Proceeds will be used to reprice an existing term loan B down from Libor plus 250 bps with a 0.75% Libor floor.

Las Vegas Sands is a Las Vegas-based developer and operator of integrated resorts.

WirePath allocates

In other news, WirePath Home Systems LLC’s $205 million credit facility allocated on Tuesday, according to a market source.

The facility consists of a $25 million five-year revolver and a $180 million six-year term loan priced at Libor plus 500 bps with a 1% Libor floor and an original issue discount of 99. The term loan has 101 soft call protection for six months.

Antares Capital and Citizens Bank are leading the deal that will be used for a dividend recapitalization.
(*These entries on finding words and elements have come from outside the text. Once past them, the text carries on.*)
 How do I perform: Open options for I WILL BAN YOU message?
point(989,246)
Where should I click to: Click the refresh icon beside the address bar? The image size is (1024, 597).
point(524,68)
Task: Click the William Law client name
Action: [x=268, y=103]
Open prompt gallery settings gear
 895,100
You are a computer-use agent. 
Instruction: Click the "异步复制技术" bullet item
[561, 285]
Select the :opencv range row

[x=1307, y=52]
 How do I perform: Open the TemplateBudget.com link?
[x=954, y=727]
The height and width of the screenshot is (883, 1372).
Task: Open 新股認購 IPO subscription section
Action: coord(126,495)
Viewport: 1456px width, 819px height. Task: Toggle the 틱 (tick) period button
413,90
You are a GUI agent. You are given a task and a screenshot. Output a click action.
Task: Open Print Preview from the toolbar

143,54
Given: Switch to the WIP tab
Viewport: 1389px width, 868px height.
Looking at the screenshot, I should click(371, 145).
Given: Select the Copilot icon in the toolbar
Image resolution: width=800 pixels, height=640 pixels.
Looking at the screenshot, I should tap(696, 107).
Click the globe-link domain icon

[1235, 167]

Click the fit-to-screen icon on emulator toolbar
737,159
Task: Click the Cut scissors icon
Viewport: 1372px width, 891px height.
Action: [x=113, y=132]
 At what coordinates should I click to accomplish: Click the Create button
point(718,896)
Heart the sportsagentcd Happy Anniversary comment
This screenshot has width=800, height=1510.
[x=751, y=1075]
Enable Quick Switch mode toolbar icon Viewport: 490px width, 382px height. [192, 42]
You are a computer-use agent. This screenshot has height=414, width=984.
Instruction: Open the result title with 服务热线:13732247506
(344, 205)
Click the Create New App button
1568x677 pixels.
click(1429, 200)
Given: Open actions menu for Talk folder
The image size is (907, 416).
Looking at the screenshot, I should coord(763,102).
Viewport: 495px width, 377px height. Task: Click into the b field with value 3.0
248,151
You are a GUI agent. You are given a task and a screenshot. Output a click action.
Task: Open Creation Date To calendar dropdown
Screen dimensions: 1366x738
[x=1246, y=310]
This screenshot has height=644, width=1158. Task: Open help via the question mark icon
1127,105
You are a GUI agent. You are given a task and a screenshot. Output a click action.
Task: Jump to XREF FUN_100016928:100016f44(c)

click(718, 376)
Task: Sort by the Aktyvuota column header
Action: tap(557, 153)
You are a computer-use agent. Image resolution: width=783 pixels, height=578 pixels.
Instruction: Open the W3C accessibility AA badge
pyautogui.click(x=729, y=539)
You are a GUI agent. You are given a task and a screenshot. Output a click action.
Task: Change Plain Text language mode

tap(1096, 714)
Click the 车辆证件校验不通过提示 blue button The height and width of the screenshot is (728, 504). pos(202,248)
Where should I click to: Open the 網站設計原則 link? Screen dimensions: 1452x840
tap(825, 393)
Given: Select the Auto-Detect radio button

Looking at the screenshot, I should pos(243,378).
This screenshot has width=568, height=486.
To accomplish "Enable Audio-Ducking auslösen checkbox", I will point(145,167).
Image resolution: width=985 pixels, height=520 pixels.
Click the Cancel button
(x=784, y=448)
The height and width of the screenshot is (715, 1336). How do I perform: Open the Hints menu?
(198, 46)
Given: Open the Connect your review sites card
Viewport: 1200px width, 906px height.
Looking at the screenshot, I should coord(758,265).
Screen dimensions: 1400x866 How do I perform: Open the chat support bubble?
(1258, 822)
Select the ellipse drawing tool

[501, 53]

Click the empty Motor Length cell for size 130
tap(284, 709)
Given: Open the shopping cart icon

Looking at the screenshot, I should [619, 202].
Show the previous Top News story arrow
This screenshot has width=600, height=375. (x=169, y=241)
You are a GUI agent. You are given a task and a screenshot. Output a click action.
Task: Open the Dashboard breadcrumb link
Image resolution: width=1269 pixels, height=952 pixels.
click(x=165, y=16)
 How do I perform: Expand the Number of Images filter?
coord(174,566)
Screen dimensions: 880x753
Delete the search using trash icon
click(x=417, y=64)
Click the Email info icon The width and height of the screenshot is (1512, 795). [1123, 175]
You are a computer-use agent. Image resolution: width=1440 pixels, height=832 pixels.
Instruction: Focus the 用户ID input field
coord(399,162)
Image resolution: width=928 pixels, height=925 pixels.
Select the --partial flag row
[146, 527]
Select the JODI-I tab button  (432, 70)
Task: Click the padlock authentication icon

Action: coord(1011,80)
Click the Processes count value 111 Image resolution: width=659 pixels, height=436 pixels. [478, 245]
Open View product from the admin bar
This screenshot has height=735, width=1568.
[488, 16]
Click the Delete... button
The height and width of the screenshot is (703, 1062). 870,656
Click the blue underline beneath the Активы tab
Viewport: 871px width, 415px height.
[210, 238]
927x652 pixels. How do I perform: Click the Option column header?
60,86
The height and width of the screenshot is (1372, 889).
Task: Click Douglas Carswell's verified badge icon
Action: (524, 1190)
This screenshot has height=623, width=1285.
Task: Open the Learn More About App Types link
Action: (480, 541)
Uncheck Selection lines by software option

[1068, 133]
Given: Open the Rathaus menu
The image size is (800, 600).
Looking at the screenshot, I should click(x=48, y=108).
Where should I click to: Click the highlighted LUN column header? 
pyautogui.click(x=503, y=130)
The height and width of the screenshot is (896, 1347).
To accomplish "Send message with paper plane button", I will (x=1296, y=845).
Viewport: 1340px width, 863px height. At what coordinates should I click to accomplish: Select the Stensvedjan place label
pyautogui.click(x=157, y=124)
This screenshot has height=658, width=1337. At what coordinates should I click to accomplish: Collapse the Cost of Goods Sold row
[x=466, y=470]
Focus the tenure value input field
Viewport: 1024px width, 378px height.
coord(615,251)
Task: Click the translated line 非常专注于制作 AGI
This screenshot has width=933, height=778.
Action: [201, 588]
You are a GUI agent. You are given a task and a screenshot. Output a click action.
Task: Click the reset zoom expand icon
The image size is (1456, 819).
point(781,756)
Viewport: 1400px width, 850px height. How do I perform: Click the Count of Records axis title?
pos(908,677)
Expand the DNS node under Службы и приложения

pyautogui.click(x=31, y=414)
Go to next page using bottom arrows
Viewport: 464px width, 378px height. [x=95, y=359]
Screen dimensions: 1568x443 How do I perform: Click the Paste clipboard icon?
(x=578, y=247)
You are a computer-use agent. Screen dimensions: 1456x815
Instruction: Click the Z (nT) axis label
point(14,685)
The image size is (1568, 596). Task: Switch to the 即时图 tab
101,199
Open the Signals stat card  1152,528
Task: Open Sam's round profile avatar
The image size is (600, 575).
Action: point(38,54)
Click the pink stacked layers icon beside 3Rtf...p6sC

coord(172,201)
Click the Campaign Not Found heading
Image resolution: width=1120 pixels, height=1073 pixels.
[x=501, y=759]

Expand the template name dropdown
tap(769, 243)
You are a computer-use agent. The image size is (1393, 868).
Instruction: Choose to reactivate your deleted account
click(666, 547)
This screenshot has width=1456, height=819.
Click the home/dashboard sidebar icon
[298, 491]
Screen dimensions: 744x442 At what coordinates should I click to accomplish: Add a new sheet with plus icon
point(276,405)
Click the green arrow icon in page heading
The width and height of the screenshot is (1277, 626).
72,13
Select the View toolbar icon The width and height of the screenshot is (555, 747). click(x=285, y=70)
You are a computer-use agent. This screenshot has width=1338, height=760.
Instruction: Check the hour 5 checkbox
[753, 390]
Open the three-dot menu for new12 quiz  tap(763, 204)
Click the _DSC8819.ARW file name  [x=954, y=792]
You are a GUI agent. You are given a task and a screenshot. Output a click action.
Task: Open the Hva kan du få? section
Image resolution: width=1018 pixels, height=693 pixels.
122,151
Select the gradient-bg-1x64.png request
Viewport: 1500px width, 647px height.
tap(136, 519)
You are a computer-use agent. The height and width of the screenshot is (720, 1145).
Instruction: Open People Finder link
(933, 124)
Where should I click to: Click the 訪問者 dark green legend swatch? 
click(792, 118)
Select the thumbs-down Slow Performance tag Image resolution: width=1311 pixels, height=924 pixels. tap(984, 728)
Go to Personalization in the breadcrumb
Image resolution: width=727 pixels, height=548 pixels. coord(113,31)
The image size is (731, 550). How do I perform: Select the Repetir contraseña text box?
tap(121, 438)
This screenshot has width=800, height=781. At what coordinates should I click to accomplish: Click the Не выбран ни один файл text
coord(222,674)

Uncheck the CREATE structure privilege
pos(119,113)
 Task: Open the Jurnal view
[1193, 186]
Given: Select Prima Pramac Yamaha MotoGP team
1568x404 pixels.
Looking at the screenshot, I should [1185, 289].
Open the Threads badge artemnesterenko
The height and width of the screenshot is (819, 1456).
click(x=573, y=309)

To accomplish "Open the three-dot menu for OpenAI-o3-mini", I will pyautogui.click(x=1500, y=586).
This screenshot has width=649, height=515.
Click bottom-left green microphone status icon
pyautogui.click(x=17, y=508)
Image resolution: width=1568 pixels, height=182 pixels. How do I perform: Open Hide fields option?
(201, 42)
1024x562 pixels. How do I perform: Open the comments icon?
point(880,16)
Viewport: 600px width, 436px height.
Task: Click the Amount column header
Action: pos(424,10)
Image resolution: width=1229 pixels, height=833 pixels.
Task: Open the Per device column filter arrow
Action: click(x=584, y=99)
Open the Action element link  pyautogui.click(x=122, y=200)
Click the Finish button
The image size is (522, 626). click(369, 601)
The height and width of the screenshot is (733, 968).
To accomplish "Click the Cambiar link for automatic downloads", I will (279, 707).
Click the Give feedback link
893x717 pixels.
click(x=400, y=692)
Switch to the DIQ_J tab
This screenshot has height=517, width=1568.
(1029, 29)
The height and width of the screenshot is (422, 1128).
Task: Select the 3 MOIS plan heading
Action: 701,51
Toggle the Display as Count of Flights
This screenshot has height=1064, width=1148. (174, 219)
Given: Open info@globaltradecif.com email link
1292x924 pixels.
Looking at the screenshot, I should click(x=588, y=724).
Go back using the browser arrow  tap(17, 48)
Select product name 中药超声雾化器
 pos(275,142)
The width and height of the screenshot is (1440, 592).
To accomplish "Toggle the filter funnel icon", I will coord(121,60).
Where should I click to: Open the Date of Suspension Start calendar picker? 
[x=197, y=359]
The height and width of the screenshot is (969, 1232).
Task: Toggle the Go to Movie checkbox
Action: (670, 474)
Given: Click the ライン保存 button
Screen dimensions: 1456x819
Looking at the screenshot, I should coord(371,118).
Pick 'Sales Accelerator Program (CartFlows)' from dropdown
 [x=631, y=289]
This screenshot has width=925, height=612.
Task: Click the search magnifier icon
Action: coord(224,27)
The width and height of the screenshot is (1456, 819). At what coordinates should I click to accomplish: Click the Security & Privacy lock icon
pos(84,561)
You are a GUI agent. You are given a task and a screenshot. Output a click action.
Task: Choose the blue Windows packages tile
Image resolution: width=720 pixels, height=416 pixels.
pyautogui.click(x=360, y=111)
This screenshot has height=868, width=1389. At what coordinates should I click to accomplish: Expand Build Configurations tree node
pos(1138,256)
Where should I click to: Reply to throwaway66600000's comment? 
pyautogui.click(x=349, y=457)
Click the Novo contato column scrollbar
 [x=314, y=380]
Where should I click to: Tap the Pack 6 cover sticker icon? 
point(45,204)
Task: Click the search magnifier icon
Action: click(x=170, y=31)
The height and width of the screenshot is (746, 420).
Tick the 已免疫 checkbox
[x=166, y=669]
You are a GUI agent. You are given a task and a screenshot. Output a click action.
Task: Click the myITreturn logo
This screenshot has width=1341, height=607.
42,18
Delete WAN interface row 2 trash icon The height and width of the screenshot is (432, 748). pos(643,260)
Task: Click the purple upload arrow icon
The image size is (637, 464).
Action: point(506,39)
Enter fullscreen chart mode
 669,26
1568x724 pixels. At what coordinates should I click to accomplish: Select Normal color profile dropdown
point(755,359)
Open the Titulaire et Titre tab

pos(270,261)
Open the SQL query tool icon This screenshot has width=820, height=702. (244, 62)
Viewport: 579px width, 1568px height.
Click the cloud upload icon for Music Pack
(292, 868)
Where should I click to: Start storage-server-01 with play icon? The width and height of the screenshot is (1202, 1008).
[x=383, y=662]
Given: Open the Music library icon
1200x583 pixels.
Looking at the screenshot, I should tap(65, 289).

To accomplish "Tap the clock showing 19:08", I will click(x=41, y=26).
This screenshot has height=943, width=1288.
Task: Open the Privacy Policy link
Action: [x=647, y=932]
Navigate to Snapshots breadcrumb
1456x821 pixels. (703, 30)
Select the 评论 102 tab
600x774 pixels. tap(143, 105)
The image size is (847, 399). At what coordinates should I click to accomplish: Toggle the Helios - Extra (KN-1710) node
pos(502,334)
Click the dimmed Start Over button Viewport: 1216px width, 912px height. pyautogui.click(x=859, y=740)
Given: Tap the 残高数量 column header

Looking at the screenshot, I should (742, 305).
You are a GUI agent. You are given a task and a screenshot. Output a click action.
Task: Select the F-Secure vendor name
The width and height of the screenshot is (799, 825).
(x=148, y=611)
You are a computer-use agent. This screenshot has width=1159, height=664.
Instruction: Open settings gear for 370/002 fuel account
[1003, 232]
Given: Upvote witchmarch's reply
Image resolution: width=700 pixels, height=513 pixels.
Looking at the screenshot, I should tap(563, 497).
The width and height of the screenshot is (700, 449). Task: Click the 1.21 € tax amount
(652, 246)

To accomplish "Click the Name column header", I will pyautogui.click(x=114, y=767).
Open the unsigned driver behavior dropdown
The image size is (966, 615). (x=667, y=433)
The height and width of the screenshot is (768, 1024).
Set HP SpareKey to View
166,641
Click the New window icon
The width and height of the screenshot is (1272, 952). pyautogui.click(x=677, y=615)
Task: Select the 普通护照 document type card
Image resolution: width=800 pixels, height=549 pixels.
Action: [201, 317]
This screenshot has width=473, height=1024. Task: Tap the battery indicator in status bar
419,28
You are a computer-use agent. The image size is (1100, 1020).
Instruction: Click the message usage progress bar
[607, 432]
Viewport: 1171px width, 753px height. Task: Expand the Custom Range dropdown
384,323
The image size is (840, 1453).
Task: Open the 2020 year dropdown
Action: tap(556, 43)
Closing is scheduled for Wednesday.

WirePath is a Charlotte, N.C.-based developer and distributor of diversified home AV products to custom integrators in the audio/video, security and IT markets.

Six Flags closes

Six Flags Entertainment Corp. completed its $545 million term loan B priced at Libor plus 225 bps with no Libor floor, a news release said. The loan was issued at par and includes 101 soft call protection for six months.

Wells Fargo Securities LLC led the deal that was used to reprice an existing term loan down from Libor plus 250 bps with a 0.75% Libor floor.

Six Flags is a Grand Prairie, Texas-based regional theme park company.